**Task instructions:**
Starting at the line that contains "Where should I click to: Click" and ending at the last line of the material, rewrite those lines with "Delete" changed to "Remove" and everything else left as it is.

--- START OF Material provided ---

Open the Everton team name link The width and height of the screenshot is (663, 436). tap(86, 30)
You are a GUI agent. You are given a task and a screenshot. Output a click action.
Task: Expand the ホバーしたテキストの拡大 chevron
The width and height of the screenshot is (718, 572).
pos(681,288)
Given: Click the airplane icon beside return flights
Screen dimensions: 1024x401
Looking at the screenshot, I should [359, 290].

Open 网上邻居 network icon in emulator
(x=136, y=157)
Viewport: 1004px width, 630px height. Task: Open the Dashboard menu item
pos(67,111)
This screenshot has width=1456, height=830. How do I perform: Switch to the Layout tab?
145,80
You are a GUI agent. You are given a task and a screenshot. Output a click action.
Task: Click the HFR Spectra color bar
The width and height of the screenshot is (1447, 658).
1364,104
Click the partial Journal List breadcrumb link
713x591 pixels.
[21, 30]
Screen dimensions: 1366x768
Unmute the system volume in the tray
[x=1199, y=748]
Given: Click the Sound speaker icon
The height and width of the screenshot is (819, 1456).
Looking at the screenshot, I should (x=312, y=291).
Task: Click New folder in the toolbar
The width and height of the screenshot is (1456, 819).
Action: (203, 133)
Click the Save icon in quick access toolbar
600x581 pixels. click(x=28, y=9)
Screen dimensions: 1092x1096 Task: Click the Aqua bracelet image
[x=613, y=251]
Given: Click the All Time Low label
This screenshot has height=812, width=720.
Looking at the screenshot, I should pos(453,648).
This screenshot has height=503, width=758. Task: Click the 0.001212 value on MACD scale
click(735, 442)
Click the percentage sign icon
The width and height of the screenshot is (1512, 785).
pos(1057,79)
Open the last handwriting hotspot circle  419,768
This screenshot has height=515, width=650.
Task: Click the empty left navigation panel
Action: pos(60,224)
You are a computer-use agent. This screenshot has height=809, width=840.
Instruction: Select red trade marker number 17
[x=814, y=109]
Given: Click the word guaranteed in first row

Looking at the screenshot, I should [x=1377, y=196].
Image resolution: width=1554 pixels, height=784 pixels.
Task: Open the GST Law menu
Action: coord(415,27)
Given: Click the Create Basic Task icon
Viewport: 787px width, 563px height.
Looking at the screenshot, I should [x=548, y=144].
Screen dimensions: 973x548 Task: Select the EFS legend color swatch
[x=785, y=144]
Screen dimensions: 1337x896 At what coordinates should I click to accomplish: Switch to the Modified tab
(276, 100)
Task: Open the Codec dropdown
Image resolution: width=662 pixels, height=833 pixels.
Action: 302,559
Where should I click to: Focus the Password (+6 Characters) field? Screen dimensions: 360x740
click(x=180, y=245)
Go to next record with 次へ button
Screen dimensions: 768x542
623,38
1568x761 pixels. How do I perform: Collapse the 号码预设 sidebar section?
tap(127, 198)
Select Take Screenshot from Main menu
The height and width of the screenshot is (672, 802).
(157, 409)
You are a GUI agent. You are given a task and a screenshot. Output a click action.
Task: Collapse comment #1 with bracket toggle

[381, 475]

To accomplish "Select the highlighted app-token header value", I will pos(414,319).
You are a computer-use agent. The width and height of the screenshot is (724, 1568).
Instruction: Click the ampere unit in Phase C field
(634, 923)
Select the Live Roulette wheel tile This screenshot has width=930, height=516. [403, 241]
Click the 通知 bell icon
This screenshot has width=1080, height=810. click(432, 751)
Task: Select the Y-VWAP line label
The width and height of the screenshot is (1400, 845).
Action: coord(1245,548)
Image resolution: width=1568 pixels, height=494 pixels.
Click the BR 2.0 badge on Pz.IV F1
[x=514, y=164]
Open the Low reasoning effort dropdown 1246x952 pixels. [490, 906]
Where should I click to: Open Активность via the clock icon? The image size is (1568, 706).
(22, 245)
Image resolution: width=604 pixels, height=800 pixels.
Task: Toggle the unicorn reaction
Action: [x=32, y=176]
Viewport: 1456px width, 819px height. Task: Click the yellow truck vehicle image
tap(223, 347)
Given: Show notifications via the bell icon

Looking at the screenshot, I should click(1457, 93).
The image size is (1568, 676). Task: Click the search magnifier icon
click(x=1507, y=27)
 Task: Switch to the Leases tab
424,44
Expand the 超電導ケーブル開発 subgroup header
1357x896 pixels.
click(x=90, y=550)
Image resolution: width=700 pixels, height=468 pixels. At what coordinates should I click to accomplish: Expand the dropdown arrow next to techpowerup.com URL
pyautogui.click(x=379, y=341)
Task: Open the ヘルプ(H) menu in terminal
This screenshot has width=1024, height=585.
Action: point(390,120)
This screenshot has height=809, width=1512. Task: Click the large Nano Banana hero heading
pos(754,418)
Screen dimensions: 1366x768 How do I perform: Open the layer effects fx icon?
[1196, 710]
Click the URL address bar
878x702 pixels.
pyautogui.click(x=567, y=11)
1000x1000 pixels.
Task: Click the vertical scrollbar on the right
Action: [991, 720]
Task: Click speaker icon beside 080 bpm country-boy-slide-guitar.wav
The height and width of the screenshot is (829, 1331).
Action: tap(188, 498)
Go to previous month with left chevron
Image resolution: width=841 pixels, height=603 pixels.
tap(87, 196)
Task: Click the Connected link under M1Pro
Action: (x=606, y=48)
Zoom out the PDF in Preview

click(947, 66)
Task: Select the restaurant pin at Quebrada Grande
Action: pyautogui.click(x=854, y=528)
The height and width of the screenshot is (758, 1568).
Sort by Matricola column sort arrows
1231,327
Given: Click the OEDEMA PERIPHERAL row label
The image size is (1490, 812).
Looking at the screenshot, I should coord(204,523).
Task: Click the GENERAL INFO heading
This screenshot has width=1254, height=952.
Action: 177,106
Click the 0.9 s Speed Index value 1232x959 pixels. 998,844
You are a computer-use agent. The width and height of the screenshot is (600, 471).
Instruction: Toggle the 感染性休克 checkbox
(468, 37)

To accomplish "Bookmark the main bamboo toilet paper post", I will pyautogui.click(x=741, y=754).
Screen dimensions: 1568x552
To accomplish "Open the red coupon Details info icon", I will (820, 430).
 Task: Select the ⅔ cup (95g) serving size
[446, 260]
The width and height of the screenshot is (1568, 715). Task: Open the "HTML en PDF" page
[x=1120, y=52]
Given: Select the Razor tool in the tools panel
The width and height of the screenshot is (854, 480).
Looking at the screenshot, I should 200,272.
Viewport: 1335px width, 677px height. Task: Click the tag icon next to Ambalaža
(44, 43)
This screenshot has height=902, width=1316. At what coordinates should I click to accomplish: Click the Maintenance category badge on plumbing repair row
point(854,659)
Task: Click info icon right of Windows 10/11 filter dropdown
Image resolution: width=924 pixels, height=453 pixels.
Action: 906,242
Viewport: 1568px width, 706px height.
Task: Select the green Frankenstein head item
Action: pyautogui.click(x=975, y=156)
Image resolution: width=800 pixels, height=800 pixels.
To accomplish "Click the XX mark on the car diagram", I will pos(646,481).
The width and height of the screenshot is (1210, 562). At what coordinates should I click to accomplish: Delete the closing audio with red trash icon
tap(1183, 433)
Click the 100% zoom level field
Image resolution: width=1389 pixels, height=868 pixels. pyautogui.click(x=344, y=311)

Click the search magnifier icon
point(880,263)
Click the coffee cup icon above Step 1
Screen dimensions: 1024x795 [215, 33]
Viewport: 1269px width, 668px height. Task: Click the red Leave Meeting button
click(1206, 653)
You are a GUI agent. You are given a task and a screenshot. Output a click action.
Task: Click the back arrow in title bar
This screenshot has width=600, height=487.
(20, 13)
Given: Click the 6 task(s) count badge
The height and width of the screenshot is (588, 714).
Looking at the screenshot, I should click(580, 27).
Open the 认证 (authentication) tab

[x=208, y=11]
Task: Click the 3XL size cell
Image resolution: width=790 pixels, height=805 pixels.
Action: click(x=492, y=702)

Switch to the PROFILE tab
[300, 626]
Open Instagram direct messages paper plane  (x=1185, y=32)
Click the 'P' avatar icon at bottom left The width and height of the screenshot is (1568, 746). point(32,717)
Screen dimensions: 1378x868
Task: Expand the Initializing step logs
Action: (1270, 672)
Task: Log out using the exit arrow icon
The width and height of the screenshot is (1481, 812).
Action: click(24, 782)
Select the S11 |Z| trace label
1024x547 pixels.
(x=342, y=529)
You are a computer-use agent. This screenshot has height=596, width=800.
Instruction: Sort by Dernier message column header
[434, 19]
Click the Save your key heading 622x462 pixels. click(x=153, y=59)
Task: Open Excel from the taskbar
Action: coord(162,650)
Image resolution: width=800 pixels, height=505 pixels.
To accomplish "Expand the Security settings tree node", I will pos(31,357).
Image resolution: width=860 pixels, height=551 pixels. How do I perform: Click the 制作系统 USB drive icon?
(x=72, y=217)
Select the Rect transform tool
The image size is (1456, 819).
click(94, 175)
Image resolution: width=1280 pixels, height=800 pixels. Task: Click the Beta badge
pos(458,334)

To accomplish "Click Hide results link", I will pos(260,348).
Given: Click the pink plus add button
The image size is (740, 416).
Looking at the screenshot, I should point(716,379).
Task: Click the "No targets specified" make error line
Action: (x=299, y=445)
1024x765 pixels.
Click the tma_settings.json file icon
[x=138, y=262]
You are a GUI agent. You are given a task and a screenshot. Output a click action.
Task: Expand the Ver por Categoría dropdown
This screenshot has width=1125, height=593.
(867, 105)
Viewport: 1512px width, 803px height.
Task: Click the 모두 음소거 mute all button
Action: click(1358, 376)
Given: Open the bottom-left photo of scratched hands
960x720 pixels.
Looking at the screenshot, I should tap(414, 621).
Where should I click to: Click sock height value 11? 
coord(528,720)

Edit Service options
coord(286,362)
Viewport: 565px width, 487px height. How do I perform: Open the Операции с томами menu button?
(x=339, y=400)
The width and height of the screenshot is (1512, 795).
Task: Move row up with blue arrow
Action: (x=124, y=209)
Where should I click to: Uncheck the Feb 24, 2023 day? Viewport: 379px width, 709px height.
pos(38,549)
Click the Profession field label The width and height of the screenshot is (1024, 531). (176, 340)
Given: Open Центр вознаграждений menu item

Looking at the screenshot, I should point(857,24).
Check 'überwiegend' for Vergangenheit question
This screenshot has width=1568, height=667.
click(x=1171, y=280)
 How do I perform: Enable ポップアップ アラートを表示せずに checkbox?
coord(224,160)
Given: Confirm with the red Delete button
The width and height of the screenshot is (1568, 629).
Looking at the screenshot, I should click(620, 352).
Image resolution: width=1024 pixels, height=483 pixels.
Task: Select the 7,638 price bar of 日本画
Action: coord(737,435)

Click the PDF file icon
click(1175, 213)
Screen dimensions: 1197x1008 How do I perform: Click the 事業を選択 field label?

--- END OF Material provided ---

**Solution to this exercise:**
Where should I click to: Click sock height value 11? 
coord(528,720)

Edit Service options
coord(286,362)
Viewport: 565px width, 487px height. How do I perform: Open the Операции с томами menu button?
(x=339, y=400)
The width and height of the screenshot is (1512, 795).
Task: Move row up with blue arrow
Action: (x=124, y=209)
Where should I click to: Uncheck the Feb 24, 2023 day? Viewport: 379px width, 709px height.
pos(38,549)
Click the Profession field label The width and height of the screenshot is (1024, 531). (176, 340)
Given: Open Центр вознаграждений menu item

Looking at the screenshot, I should point(857,24).
Check 'überwiegend' for Vergangenheit question
This screenshot has width=1568, height=667.
click(x=1171, y=280)
 How do I perform: Enable ポップアップ アラートを表示せずに checkbox?
coord(224,160)
Given: Confirm with the red Remove button
The width and height of the screenshot is (1568, 629).
Looking at the screenshot, I should click(620, 352).
Image resolution: width=1024 pixels, height=483 pixels.
Task: Select the 7,638 price bar of 日本画
Action: coord(737,435)

Click the PDF file icon
click(1175, 213)
Screen dimensions: 1197x1008 How do I perform: Click the 事業を選択 field label?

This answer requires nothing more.